_Exercise data:_
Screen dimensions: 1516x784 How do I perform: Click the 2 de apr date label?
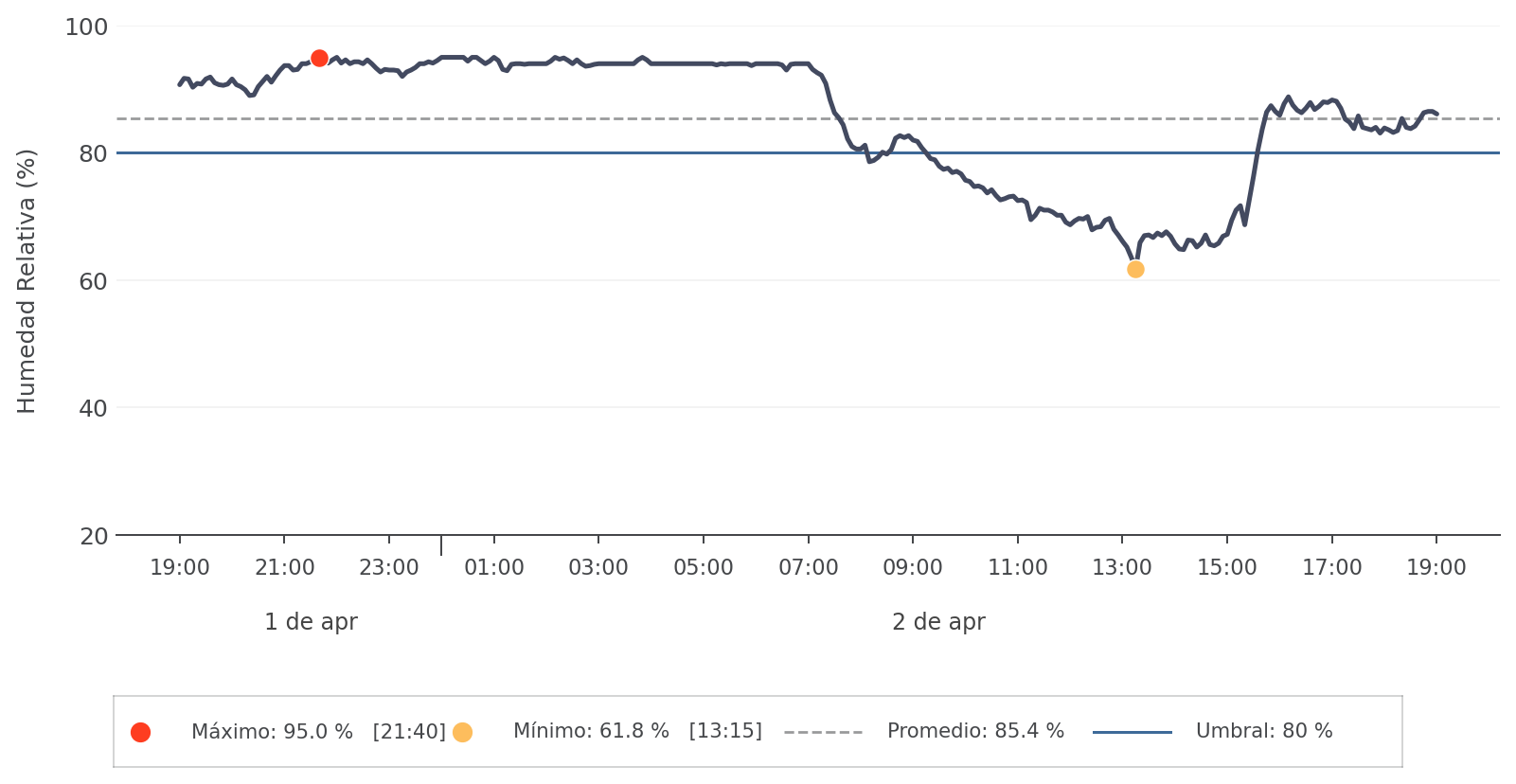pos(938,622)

...

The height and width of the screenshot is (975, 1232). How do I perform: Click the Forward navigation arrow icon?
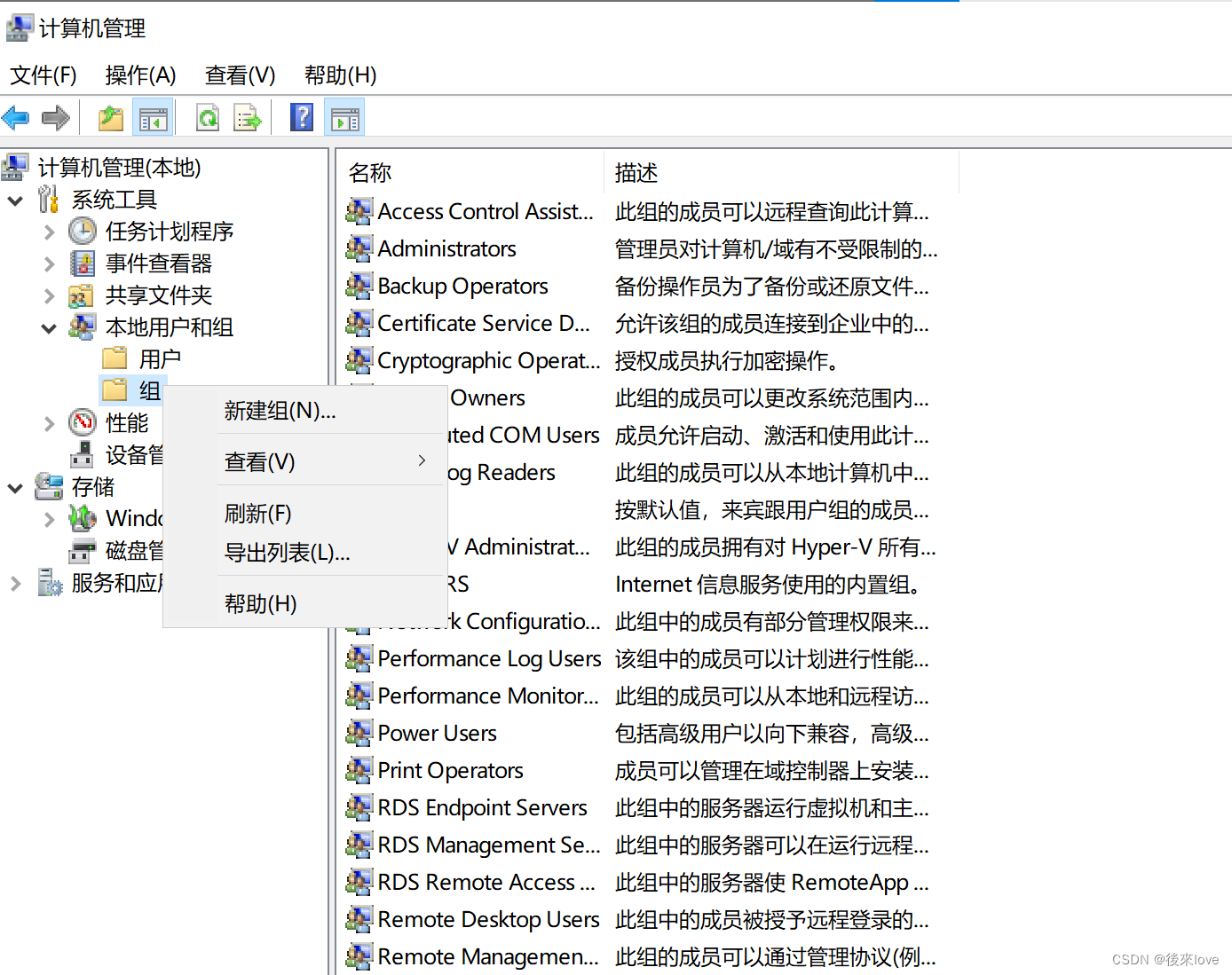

* * *

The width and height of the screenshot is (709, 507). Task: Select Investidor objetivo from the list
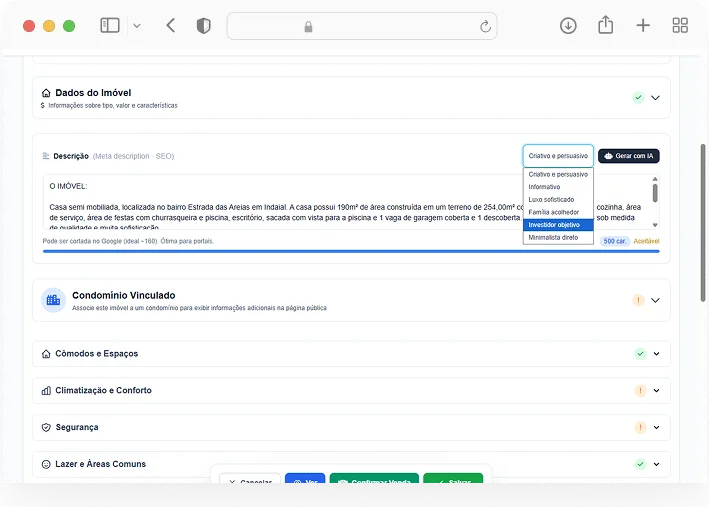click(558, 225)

_Instructions for the task:_ Convert the material from the line with "The width and" through the line with "click(558, 225)" into a Markdown table with the columns Row and Line, one row per line and blank lines omitted. Don't include the pictures in your answer.

_Output for this task:_
| Row | Line |
|---|---|
| 1 | The width and height of the screenshot is (709, 507). Task: Select Investidor objetivo from the list |
| 2 | click(558, 225) |